Lessons Learned from Super Storm Sandy
UTC(s): City University of New York
Publication Date: November, 2016
Following Super Storm Sandy’s assault on the New York metropolitan area in 2012, researchers from the University Transportation Research Center (UTRC) at the City University of New York conducted surveys to determine lessons learned from local responders to the devastation in the seaport. The surveys were conducted by UTRC consortium member Stevens Institute of Technology, Hoboken, New Jersey, and are included in the study Lessons from Hurricane Sandy for Port Resilience.

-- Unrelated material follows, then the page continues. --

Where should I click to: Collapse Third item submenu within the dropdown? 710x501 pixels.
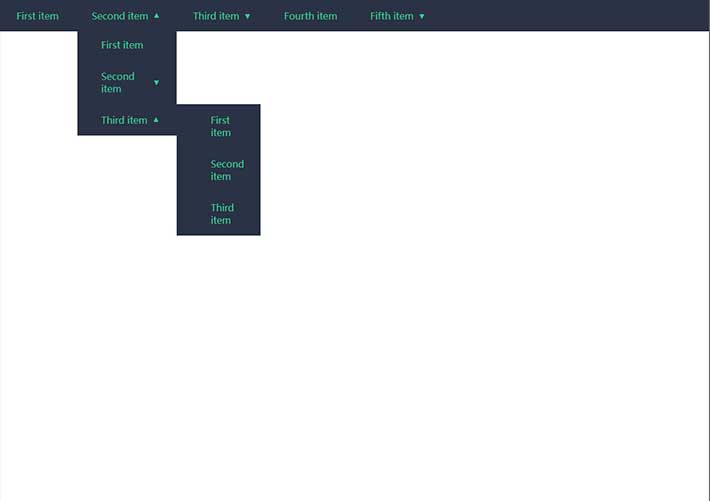pyautogui.click(x=126, y=120)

Survey findings1 identified several general principles for urban coastal responders:
safety of life is the primary consideration,
make plans before hand to provide leadership across organizations with strong and redundant communication systems between the leadership team and their staff,
current design and building codes must be re-evaluated given the frequency of storms,
protect property and operational continuity by raising buildings and moving electrical systems up out of the flood zone, and
conduct drills and tabletop exercises to build responder capabilities and experience.
Before making landfall on the October 29, 2012, Hurricane Sandy weakened to a post-tropical cyclone (Super Storm Sandy). However during its northward move, Sandy increased significantly in size, driving a catastrophic storm surge and waves into the Northeast coast of the United States (figure 1).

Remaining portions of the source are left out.